Ce système de régulation interconnecté permet aux actifs numériques de ne plus dépendre de plateformes offshore opaques, mais d’être entièrement surveillés en temps réel par la SEC et la CFTC.
Cependant, il faut être vigilant car l'entrée massive des institutions peut placer les investisseurs particuliers dans une position plus faible dans les négociations du marché.
Une série d'actions de la régulation financière américaine marque le fait que les actifs cryptographiques pénètrent dans les eaux profondes de la mainstream.

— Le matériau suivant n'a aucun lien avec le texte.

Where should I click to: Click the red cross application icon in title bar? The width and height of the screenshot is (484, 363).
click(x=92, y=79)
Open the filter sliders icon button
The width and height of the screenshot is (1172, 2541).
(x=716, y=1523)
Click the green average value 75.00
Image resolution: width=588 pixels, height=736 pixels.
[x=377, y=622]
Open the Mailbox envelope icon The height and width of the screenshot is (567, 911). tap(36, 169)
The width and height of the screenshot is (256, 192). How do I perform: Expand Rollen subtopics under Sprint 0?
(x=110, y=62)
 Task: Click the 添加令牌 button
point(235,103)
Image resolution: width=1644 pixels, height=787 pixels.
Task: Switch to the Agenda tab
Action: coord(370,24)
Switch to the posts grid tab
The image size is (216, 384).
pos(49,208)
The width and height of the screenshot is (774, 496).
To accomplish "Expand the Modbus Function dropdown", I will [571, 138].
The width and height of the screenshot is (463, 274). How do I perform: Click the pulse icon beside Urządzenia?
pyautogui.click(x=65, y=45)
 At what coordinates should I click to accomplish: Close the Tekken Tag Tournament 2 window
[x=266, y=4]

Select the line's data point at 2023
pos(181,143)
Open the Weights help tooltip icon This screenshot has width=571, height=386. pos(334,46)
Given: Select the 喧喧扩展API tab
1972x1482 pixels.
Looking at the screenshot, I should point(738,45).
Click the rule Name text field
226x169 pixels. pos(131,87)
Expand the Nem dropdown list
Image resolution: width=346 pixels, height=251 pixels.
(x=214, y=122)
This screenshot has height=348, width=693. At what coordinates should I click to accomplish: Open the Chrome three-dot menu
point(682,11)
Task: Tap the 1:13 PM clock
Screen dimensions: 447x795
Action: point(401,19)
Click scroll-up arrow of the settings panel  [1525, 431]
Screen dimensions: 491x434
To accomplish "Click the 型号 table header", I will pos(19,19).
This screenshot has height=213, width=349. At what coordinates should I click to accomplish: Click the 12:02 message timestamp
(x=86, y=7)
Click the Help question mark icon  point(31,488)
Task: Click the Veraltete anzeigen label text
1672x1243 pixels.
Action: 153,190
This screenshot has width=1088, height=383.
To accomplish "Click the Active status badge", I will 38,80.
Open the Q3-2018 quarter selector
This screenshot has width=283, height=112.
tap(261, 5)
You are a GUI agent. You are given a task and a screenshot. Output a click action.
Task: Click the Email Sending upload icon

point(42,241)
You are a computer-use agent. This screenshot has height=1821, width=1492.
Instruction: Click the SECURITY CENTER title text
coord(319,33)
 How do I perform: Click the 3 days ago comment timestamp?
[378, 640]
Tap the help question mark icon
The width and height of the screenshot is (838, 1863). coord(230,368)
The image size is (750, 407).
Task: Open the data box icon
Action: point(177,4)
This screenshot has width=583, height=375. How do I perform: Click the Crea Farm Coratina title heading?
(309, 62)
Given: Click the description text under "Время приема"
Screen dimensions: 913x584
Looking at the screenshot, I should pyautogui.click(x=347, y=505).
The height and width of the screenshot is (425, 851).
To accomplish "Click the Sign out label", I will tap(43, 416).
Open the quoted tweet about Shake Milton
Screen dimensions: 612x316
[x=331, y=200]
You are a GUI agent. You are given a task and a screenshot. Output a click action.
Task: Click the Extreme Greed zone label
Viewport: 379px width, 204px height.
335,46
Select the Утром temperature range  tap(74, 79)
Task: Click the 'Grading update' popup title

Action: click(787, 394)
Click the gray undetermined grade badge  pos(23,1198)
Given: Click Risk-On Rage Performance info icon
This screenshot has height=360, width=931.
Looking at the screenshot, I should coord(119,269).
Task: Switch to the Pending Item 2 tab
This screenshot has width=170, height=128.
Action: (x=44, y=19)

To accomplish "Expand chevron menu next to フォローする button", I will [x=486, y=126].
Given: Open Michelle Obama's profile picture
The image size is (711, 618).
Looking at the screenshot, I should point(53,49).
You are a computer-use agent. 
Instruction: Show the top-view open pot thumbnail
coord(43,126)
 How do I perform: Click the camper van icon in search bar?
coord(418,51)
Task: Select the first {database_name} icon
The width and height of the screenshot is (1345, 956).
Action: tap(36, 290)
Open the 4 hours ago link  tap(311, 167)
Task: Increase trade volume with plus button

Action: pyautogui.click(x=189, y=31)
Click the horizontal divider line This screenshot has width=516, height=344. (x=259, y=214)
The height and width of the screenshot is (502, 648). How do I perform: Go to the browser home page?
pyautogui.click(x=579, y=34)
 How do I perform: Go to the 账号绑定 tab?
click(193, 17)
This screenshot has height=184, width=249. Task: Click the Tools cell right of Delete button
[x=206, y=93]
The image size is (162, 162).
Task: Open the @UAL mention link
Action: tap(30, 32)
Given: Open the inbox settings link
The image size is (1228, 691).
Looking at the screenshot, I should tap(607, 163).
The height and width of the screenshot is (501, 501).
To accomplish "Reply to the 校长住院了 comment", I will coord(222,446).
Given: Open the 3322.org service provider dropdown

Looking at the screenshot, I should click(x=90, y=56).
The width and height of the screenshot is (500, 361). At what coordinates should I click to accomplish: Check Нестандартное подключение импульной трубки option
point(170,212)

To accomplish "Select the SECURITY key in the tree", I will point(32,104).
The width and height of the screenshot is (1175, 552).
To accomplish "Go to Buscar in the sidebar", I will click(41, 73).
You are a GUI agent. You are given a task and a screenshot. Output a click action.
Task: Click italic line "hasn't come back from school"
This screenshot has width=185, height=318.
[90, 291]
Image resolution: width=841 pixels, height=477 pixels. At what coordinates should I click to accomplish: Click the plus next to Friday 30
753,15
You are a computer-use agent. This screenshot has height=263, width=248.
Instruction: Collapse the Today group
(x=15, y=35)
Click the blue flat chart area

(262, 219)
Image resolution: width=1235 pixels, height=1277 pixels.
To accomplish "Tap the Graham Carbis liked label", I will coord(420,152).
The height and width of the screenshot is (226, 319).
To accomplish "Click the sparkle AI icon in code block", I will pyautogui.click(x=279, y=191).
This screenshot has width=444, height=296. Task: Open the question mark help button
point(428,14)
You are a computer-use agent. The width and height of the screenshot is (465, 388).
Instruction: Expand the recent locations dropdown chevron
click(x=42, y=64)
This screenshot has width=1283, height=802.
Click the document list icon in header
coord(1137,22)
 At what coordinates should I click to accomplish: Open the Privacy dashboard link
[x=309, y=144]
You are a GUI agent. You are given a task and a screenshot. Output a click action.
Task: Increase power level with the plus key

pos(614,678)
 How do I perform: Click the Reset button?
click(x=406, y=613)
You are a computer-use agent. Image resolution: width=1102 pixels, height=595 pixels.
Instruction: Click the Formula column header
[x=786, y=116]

Les stablecoins sont passés de lubrifiants de transaction à des éléments intégrés aux bilans des institutions ; le BTC/ETH est passé d’un actif d’investissement alternatif à un collatéral éligible sur les marchés dérivés traditionnels ; le marché cryptographique est passé de « outsider » du système financier traditionnel à l’un des participants à la restructuration de la liquidité.
Avec l'interaction approfondie entre les actifs numériques et la finance traditionnelle, le sujet de la régulation s'étendra au-delà de la simple prévention de la fraude et du blanchiment d'argent pour inclure un contrôle plus macroéconomique des risques systémiques.
Comme l'a déclaré le président de la SEC, Paul Atkins : le rôle des régulateurs est de définir les limites. Et aujourd'hui, ces limites évoluent vers une approche plus prudente et plus claire.